How to complete this task
Go to the line in the data below that contains "This screenshot has width=1024, height=1014.". Write it out exactly, along with every later line through the last, and nothing else.

___ Supplied material ___

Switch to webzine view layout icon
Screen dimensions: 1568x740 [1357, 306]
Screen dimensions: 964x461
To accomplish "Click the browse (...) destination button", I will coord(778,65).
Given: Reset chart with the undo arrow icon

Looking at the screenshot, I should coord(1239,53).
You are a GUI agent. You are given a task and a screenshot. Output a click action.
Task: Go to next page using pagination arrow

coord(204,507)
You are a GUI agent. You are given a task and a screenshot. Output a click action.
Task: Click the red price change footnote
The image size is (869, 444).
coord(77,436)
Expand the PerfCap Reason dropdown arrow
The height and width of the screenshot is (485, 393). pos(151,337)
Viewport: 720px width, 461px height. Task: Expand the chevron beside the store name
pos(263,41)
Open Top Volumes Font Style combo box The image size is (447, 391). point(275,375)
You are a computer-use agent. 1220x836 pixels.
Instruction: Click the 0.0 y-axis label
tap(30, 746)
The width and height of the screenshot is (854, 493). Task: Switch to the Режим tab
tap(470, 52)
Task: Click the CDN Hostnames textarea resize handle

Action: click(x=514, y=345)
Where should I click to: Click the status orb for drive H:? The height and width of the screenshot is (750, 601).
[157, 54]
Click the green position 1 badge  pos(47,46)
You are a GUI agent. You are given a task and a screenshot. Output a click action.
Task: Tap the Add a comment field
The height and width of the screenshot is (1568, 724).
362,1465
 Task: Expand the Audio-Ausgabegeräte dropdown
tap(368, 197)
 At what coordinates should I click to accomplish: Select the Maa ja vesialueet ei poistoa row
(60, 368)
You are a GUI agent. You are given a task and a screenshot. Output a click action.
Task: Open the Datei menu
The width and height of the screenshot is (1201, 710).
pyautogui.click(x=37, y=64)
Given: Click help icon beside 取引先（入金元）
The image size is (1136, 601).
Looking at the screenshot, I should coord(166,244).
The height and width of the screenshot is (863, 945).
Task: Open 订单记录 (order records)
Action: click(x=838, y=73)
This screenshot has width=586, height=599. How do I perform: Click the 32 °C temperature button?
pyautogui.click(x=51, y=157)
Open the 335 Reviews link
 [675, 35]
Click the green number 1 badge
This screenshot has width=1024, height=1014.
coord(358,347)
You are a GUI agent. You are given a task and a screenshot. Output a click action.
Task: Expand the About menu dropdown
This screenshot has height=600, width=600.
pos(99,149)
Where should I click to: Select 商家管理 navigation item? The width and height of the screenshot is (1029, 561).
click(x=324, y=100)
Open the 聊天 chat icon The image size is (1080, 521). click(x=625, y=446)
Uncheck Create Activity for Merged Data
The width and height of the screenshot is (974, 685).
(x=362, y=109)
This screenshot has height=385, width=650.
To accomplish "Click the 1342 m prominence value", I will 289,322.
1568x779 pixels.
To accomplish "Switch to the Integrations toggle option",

___

Response for this exercise
This screenshot has width=1024, height=1014.
coord(358,347)
You are a GUI agent. You are given a task and a screenshot. Output a click action.
Task: Expand the About menu dropdown
This screenshot has height=600, width=600.
pos(99,149)
Where should I click to: Select 商家管理 navigation item? The width and height of the screenshot is (1029, 561).
click(x=324, y=100)
Open the 聊天 chat icon The image size is (1080, 521). click(x=625, y=446)
Uncheck Create Activity for Merged Data
The width and height of the screenshot is (974, 685).
(x=362, y=109)
This screenshot has height=385, width=650.
To accomplish "Click the 1342 m prominence value", I will 289,322.
1568x779 pixels.
To accomplish "Switch to the Integrations toggle option",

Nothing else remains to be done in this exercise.